ぼくとまつりさんの日々【一膳目・お麩をめぐる冒険】

猫屋ちゃき

お麩をめぐる冒険

 まつりさんは食いしん坊だ。

 そこが気に入って、結婚した。

 ぼくも人より食べるほうだし、食に関心が強い。とにかく美味しいものを食べたいという欲求が強いのだ。

 生きるためにとりあえず栄養を補給するとか、お腹が満たされればいいとか、食に対しておざなりな姿勢の人とは考え方が合わない。

 向こうもおそらく、ぼくのように美味しいものへのこだわりの強い人間のことを、おかしいと思っているだろう。

 事実、かつて言われたことがあるのだ。

「あなたと結婚したら、食事のことで苦労しそう。美味しくないと食べないんでしょ。
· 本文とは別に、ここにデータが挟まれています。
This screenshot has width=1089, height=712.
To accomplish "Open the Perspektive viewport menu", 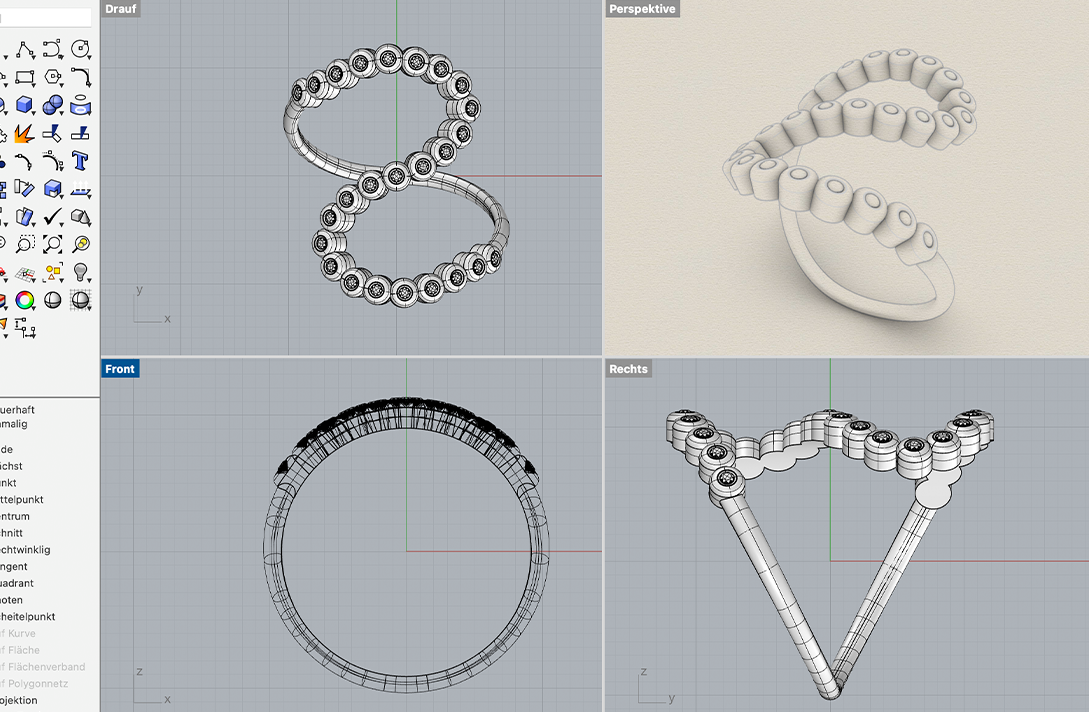I will tap(642, 9).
シェフと結婚すればいいのに」と。

 別にぼくは、恋人や配偶者に料理を強要するつもりはなく、美味しいものが好きなだけで、出されたものはきちんと食べるのに。

 だが、この食へのこだわりと探究心は理解できない人にはとんでもなくわがままで奇異なものに映り、それはぼくとの将来を危ぶむほどのものだったらしい。

 ぼくは絶対に結婚したいという願望はなかったし、自分で料理をするのも、それをひとりで食べるのも苦にならないタイプだった。
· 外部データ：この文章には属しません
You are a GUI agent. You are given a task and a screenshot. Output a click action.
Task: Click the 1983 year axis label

 だから、結婚はしなくていいかな――なんて思っておひとり様ライフを楽しんでいたときに出会ったのが、まつりさんだった。

 まつりさんとは、知人の紹介で知り合った。

 知り合ったというより、大好きなラーメン屋に行ったら知人がいて、その知人と一緒にいたのがまつりさんだったというだけだ。
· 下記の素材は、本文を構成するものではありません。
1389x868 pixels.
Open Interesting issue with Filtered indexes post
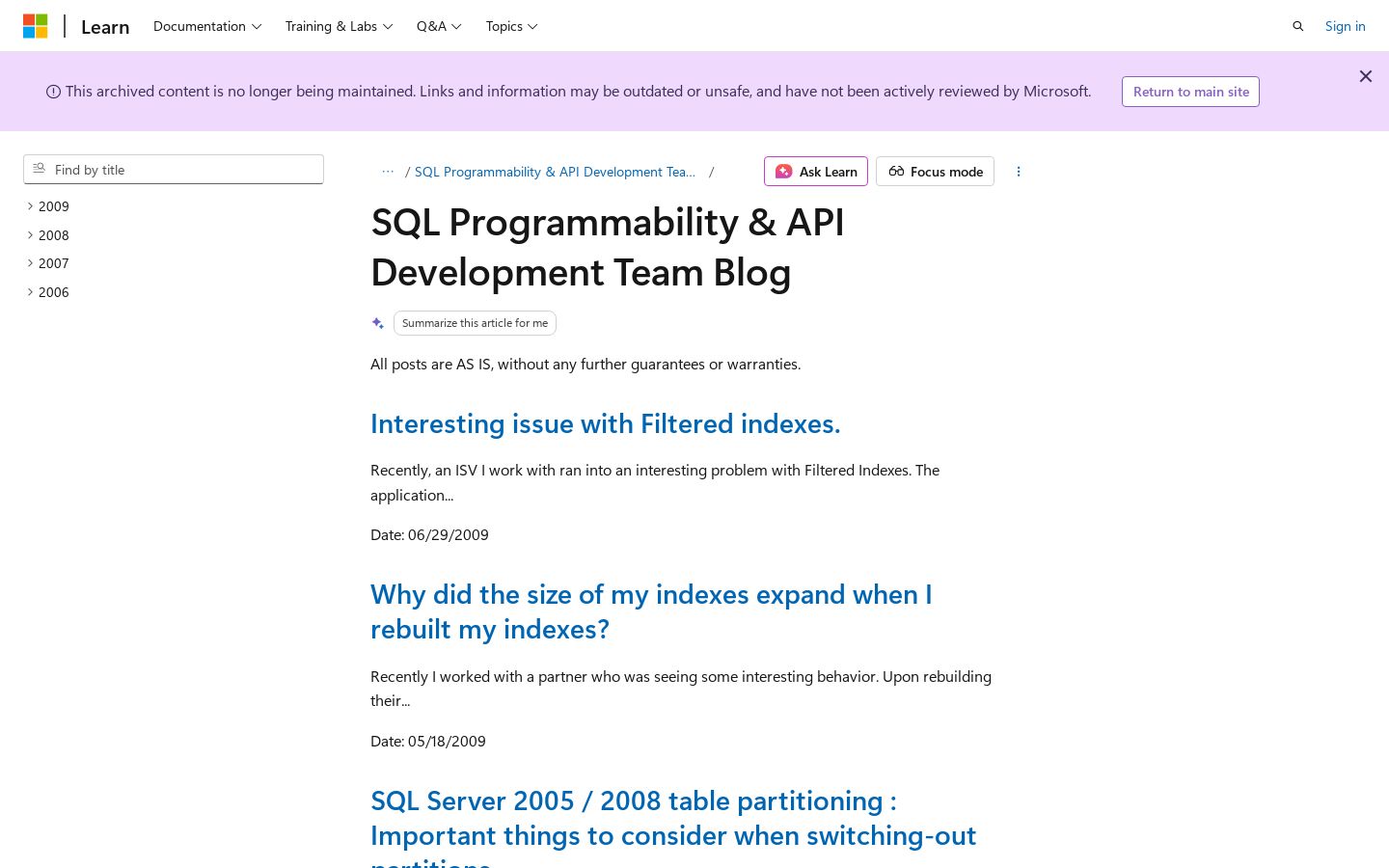pos(605,423)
 知人に会って会話しないのも変だから、世間話をしてカウンターに座って、並んでラーメンを食べた。

 そのときまつりさんは、とても気持ちよい食べっぷりでラーメンと向き合っていた。

 豪快とか荒々しいとか、そういったわけでは決してないのだが、するすると魔法のように口に麺が吸い込まれていく様子は見ていて心地よく、最後にどんぶりを両手に持ってスープの一滴も残さず飲み干す姿を見たときは、思わず溜め息がもれてしまったほどだ。

「……いいっすね」

 ぼくがついそう言ってしまうと、まつりさんは少し恥ずかしそうに頬を染めて、少女みたいにはにかんだ。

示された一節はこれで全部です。